### What the task asks
The full set of records is to be reproduced verbatim.
== Data listing
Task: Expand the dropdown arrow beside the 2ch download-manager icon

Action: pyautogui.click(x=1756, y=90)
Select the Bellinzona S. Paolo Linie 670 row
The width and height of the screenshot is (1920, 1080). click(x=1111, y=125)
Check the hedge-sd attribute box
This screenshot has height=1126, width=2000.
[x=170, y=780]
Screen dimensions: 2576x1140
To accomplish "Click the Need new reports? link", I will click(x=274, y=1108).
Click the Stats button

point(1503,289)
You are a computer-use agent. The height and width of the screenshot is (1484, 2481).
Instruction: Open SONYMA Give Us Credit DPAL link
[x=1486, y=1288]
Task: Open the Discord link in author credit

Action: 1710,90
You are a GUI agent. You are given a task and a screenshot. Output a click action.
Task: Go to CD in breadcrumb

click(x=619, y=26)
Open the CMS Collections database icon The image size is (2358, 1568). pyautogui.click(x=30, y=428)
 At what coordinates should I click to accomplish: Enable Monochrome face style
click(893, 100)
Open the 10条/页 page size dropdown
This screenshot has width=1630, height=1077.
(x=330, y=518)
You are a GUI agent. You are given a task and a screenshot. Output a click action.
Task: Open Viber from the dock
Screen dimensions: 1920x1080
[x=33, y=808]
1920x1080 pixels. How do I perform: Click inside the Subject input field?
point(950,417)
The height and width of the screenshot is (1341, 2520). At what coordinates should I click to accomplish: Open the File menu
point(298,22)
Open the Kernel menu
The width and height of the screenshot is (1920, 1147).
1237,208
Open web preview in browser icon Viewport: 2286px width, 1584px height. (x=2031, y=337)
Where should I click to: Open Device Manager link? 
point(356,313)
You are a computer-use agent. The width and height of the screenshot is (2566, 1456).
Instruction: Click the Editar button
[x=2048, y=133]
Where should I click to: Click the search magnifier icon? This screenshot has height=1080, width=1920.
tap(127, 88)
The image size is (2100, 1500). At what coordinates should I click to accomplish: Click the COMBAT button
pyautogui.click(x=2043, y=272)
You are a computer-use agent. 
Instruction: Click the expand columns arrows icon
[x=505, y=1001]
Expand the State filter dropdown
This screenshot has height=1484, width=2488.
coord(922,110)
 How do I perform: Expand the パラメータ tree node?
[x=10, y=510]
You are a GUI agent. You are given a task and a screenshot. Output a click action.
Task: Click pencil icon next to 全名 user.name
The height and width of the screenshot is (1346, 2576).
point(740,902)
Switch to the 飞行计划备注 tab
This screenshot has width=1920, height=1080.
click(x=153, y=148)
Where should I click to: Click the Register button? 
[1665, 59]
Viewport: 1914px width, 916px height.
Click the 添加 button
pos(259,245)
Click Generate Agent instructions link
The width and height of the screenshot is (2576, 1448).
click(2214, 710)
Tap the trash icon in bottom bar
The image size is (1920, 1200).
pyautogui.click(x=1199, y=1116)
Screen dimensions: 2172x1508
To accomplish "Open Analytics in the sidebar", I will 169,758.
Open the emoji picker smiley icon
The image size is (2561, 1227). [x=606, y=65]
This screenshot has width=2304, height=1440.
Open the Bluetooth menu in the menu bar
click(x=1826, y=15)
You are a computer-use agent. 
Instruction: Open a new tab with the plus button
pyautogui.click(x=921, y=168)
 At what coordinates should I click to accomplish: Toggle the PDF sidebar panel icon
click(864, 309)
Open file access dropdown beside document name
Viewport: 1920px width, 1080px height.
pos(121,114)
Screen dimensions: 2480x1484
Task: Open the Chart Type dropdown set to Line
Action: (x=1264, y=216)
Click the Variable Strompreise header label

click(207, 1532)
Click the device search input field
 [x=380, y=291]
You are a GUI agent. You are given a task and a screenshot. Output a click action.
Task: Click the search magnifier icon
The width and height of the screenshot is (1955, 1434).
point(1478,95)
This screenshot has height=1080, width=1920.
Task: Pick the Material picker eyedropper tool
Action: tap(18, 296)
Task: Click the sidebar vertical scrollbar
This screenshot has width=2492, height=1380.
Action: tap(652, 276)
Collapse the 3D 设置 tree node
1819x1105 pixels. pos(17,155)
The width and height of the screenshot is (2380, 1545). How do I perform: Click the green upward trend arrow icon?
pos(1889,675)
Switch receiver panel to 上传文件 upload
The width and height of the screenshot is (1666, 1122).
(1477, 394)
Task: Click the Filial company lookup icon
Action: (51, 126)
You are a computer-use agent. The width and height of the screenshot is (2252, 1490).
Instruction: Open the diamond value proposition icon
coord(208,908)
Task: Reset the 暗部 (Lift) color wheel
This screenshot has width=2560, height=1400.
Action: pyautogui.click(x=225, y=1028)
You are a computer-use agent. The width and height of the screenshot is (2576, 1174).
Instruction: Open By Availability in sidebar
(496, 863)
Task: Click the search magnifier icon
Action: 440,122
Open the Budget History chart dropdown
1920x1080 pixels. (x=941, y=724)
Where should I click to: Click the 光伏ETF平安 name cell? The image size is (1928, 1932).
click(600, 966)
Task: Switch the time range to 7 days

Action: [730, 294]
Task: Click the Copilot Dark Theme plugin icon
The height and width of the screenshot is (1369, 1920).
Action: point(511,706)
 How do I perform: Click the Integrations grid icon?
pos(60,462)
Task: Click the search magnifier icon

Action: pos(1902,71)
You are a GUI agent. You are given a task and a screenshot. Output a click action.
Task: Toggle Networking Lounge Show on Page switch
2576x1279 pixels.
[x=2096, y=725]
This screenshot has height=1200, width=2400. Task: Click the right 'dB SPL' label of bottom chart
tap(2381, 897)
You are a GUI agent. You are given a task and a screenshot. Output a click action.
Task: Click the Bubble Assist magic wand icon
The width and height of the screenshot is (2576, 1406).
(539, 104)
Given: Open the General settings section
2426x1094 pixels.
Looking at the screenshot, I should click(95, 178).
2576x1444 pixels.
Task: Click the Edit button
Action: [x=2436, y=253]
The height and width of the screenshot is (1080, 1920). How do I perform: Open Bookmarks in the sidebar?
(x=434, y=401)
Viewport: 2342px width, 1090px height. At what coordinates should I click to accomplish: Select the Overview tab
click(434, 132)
====
### Solution to this task
Task: Expand the dropdown arrow beside the 2ch download-manager icon

Action: pyautogui.click(x=1756, y=90)
Select the Bellinzona S. Paolo Linie 670 row
The width and height of the screenshot is (1920, 1080). click(x=1111, y=125)
Check the hedge-sd attribute box
This screenshot has height=1126, width=2000.
[x=170, y=780]
Screen dimensions: 2576x1140
To accomplish "Click the Need new reports? link", I will click(x=274, y=1108).
Click the Stats button

point(1503,289)
You are a computer-use agent. The height and width of the screenshot is (1484, 2481).
Instruction: Open SONYMA Give Us Credit DPAL link
[x=1486, y=1288]
Task: Open the Discord link in author credit

Action: 1710,90
You are a GUI agent. You are given a task and a screenshot. Output a click action.
Task: Go to CD in breadcrumb

click(x=619, y=26)
Open the CMS Collections database icon The image size is (2358, 1568). pyautogui.click(x=30, y=428)
 At what coordinates should I click to accomplish: Enable Monochrome face style
click(893, 100)
Open the 10条/页 page size dropdown
This screenshot has width=1630, height=1077.
(x=330, y=518)
You are a GUI agent. You are given a task and a screenshot. Output a click action.
Task: Open Viber from the dock
Screen dimensions: 1920x1080
[x=33, y=808]
1920x1080 pixels. How do I perform: Click inside the Subject input field?
point(950,417)
The height and width of the screenshot is (1341, 2520). At what coordinates should I click to accomplish: Open the File menu
point(298,22)
Open the Kernel menu
The width and height of the screenshot is (1920, 1147).
1237,208
Open web preview in browser icon Viewport: 2286px width, 1584px height. (x=2031, y=337)
Where should I click to: Open Device Manager link? 
point(356,313)
You are a computer-use agent. The width and height of the screenshot is (2566, 1456).
Instruction: Click the Editar button
[x=2048, y=133]
Where should I click to: Click the search magnifier icon? This screenshot has height=1080, width=1920.
tap(127, 88)
The image size is (2100, 1500). At what coordinates should I click to accomplish: Click the COMBAT button
pyautogui.click(x=2043, y=272)
You are a computer-use agent. 
Instruction: Click the expand columns arrows icon
[x=505, y=1001]
Expand the State filter dropdown
This screenshot has height=1484, width=2488.
coord(922,110)
 How do I perform: Expand the パラメータ tree node?
[x=10, y=510]
You are a GUI agent. You are given a task and a screenshot. Output a click action.
Task: Click pencil icon next to 全名 user.name
The height and width of the screenshot is (1346, 2576).
point(740,902)
Switch to the 飞行计划备注 tab
This screenshot has width=1920, height=1080.
click(x=153, y=148)
Where should I click to: Click the Register button? 
[1665, 59]
Viewport: 1914px width, 916px height.
Click the 添加 button
pos(259,245)
Click Generate Agent instructions link
The width and height of the screenshot is (2576, 1448).
click(2214, 710)
Tap the trash icon in bottom bar
The image size is (1920, 1200).
pyautogui.click(x=1199, y=1116)
Screen dimensions: 2172x1508
To accomplish "Open Analytics in the sidebar", I will 169,758.
Open the emoji picker smiley icon
The image size is (2561, 1227). [x=606, y=65]
This screenshot has width=2304, height=1440.
Open the Bluetooth menu in the menu bar
click(x=1826, y=15)
You are a computer-use agent. 
Instruction: Open a new tab with the plus button
pyautogui.click(x=921, y=168)
 At what coordinates should I click to accomplish: Toggle the PDF sidebar panel icon
click(864, 309)
Open file access dropdown beside document name
Viewport: 1920px width, 1080px height.
pos(121,114)
Screen dimensions: 2480x1484
Task: Open the Chart Type dropdown set to Line
Action: (x=1264, y=216)
Click the Variable Strompreise header label

click(207, 1532)
Click the device search input field
 [x=380, y=291]
You are a GUI agent. You are given a task and a screenshot. Output a click action.
Task: Click the search magnifier icon
The width and height of the screenshot is (1955, 1434).
point(1478,95)
This screenshot has height=1080, width=1920.
Task: Pick the Material picker eyedropper tool
Action: tap(18, 296)
Task: Click the sidebar vertical scrollbar
This screenshot has width=2492, height=1380.
Action: tap(652, 276)
Collapse the 3D 设置 tree node
1819x1105 pixels. pos(17,155)
The width and height of the screenshot is (2380, 1545). How do I perform: Click the green upward trend arrow icon?
pos(1889,675)
Switch receiver panel to 上传文件 upload
The width and height of the screenshot is (1666, 1122).
(1477, 394)
Task: Click the Filial company lookup icon
Action: (51, 126)
You are a computer-use agent. The width and height of the screenshot is (2252, 1490).
Instruction: Open the diamond value proposition icon
coord(208,908)
Task: Reset the 暗部 (Lift) color wheel
This screenshot has width=2560, height=1400.
Action: pyautogui.click(x=225, y=1028)
You are a computer-use agent. The width and height of the screenshot is (2576, 1174).
Instruction: Open By Availability in sidebar
(496, 863)
Task: Click the search magnifier icon
Action: 440,122
Open the Budget History chart dropdown
1920x1080 pixels. (x=941, y=724)
Where should I click to: Click the 光伏ETF平安 name cell? The image size is (1928, 1932).
click(600, 966)
Task: Switch the time range to 7 days

Action: [730, 294]
Task: Click the Copilot Dark Theme plugin icon
The height and width of the screenshot is (1369, 1920).
Action: point(511,706)
 How do I perform: Click the Integrations grid icon?
pos(60,462)
Task: Click the search magnifier icon

Action: pos(1902,71)
You are a GUI agent. You are given a task and a screenshot. Output a click action.
Task: Toggle Networking Lounge Show on Page switch
2576x1279 pixels.
[x=2096, y=725]
This screenshot has height=1200, width=2400. Task: Click the right 'dB SPL' label of bottom chart
tap(2381, 897)
You are a GUI agent. You are given a task and a screenshot. Output a click action.
Task: Click the Bubble Assist magic wand icon
The width and height of the screenshot is (2576, 1406).
(539, 104)
Given: Open the General settings section
2426x1094 pixels.
Looking at the screenshot, I should click(95, 178).
2576x1444 pixels.
Task: Click the Edit button
Action: [x=2436, y=253]
The height and width of the screenshot is (1080, 1920). How do I perform: Open Bookmarks in the sidebar?
(x=434, y=401)
Viewport: 2342px width, 1090px height. At what coordinates should I click to accomplish: Select the Overview tab
click(434, 132)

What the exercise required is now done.